23 Mayıs 2020 Cumartesi

Tekrar Son Kez(!)

Özlem Ekici

    Bugün "son kez"lerini duyacağımı bile bile, nedeni belirsiz bir kuyunun çevresi gibi olan gözbebeklerini kuşatmaya cesaret edemedim. Bir duvar, ancak bu kadar can acıtıcı olurdu, çünkü o duvar bütün gözlerden koruyabiliyordu. İnsanların bayağı, aydınlık gözlerinden uzakta, biçimsiz akıl yumurtalarının üstünde kuluçkaya yatmış, sönmek üzere olan gözlerimin bahçesindeki çiçeksiz yeşilliğin sebebi. Son kez, izlemek...

   En zevk aldığım şeydir, belli ki bu tasvir yeteneğine pay çıkaran bir şey. İyi bir şey. Değil midir? Sisli, titrek bir prizma artık elde tutulan kalem, rengi kararmış gövde, son bir dakikada toprakçı ruhum uzandı, yarı bu dünya, yarı öbür dünya benim için. Hayal kurmak; bir solucanı andıran filizler açığa çıkmadan önce, toprak altında yol alan bir sürgün. Ne kadar zayıfım ve bu zayıflığım beni bitkinleştirirse, yeniden gençleşmiş akılla süz, zekice dudak bük; gelişigüzel, peygamberce konuş, konuşurken keşke hep dinleyebilsem. Cümlem hiç bitmez de, aslında...
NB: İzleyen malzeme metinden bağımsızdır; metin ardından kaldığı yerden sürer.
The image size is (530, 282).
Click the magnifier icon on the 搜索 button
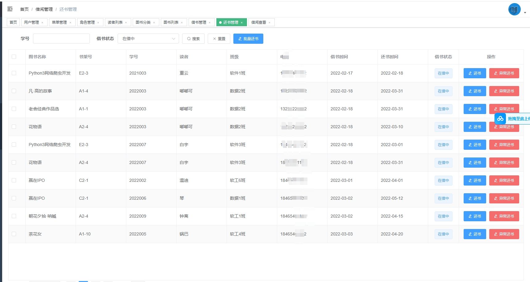(x=189, y=39)
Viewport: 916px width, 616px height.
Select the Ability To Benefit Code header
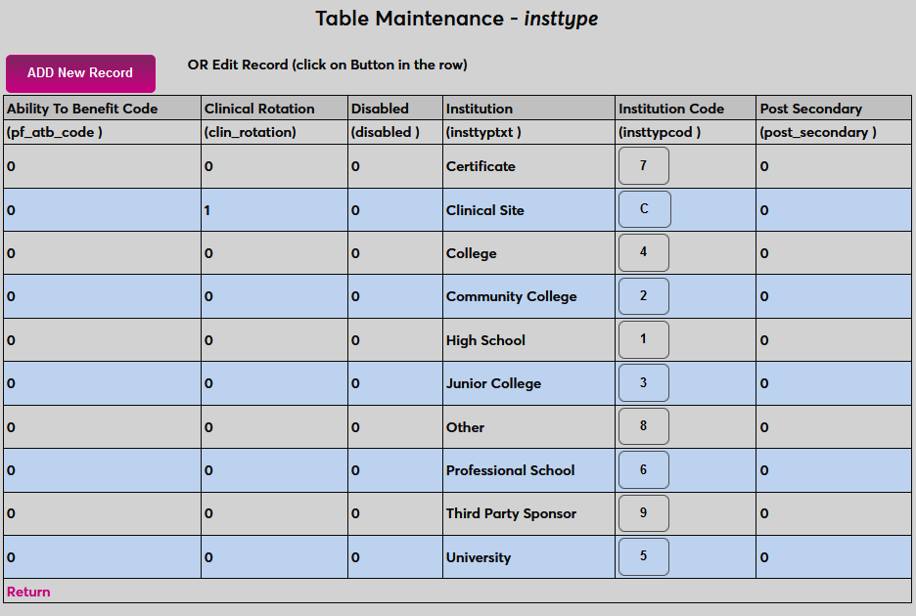pos(82,109)
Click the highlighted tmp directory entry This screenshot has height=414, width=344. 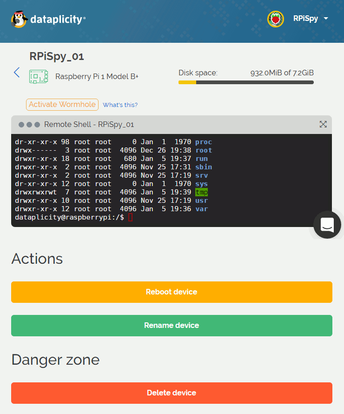(201, 192)
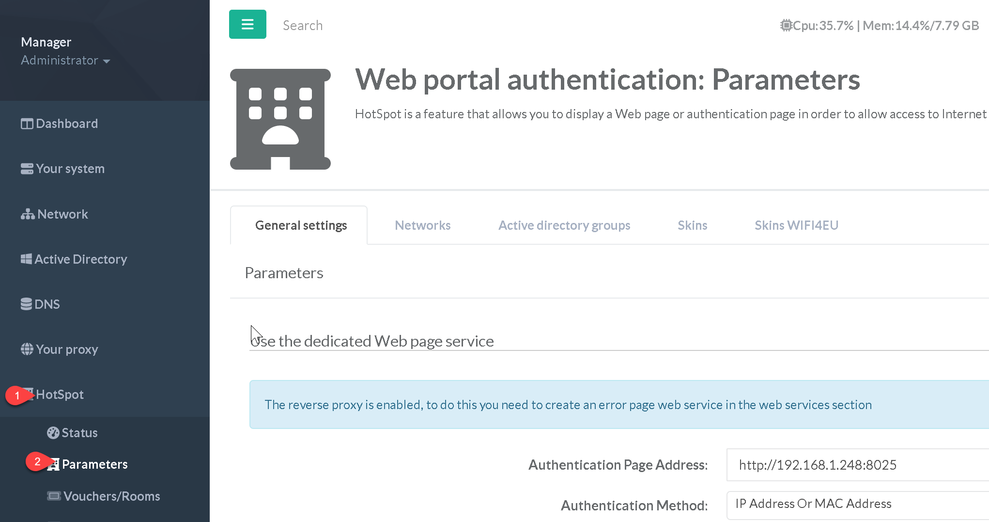Viewport: 989px width, 522px height.
Task: Open the Authentication Method dropdown
Action: click(x=857, y=504)
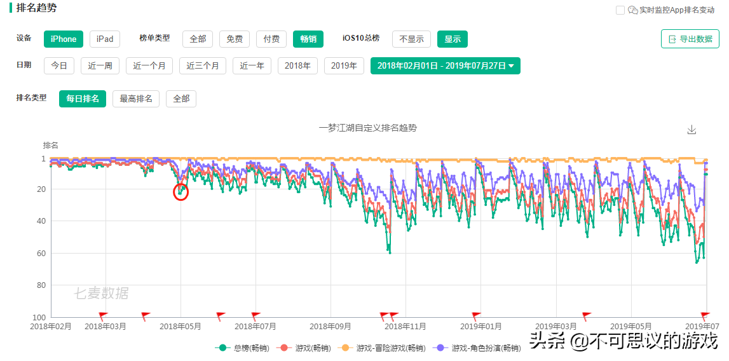This screenshot has width=729, height=361.
Task: Select 付费 chart type
Action: point(271,39)
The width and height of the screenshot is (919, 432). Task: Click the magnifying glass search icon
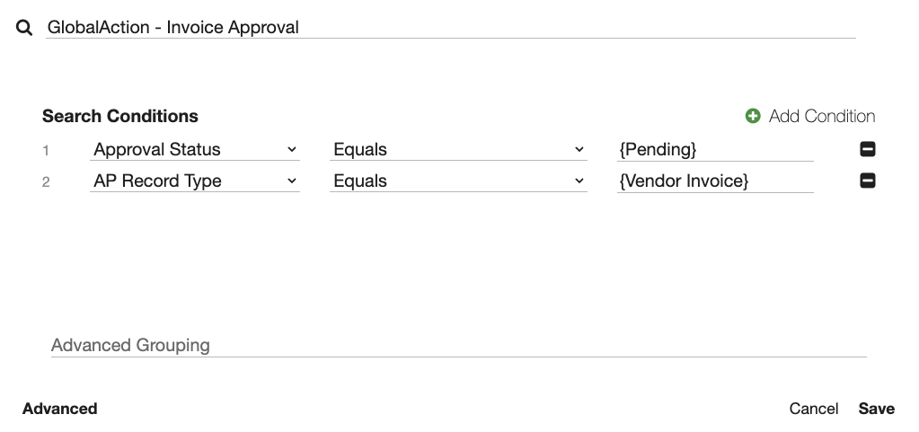point(24,28)
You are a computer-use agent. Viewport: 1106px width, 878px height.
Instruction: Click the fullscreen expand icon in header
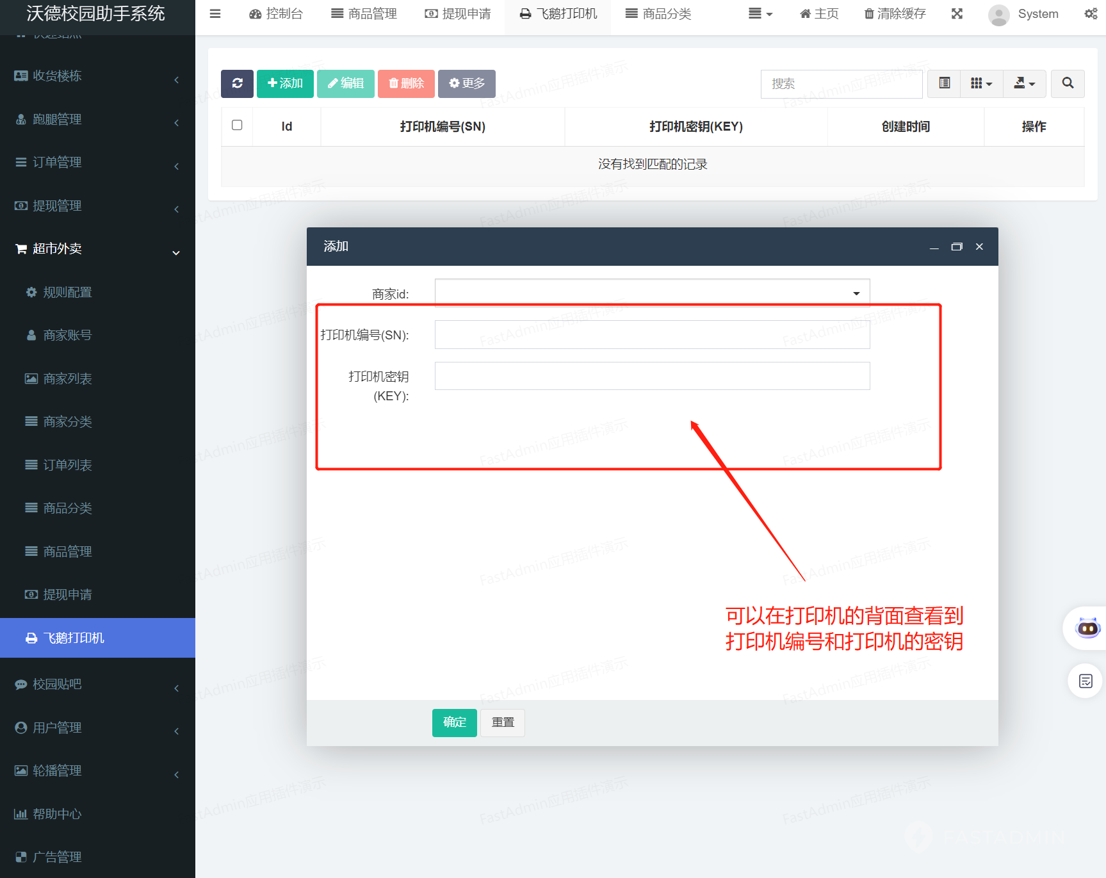tap(957, 13)
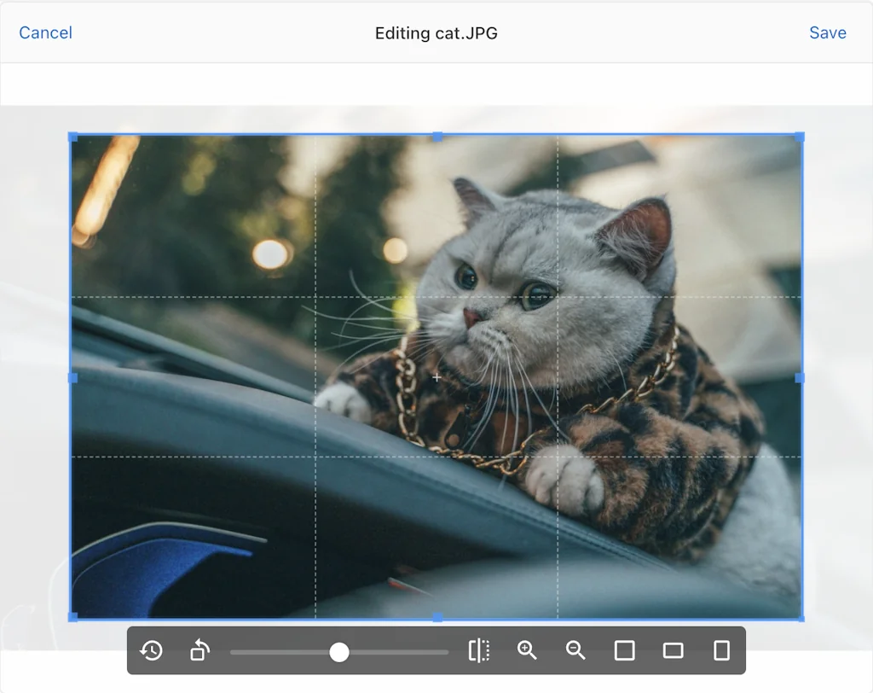Click the reset edits history icon
Image resolution: width=873 pixels, height=693 pixels.
tap(151, 650)
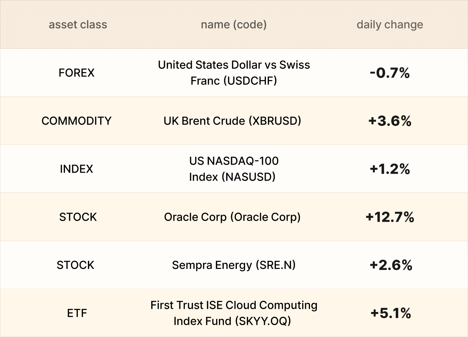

   Küçük, mermer alınlıklı, modası geçmiş mücevher gibi hissediyorum. Mala düşkün, çiftçi atalarımdan kalmış içgüdümü daha şimdiden son kez izlerken düşünmekten, son günleri saymaktan alamıyorum. Bütün bunları belki çocuksu bir üzüntüyle yazıyorum. Ama sinirliyken, birden durup düşünen; sağ eliyle yazarken sol elini cebine gizleyen, güldüğünde gözlerinin sağı üzerine kapanırken; solu tembel tembel, cömert cömert açılan el gibi. Ama hakikat neye yarar, son sabahsa. Anımsamaktan yorulunca, düşüne düşüne kaşları sızlar gibi sakalında eli. Belki, karanlıktır.

   Yerde sürüklenen bir asmayı, bükülmüş bir kamışla bağlıyor, gelecek yılın tomurcuklarına da dikkat ederek, gül ağacı yaprağı eteğini kıvırıyorum. Islak toprağı, özsuyu çekilmiş otları kazıyorum, içimde toprağın dolgun atı, içimde köstebeğin dolambaçlı koridoru, içimde daha aşağısı, içim hiç ışık görmemiş bir kaya gibi; bin ayak aşağıya saldı, kumlu taş ve pas tadı taşıyor artık su yeşili, o tişörtü gördüğümden beri.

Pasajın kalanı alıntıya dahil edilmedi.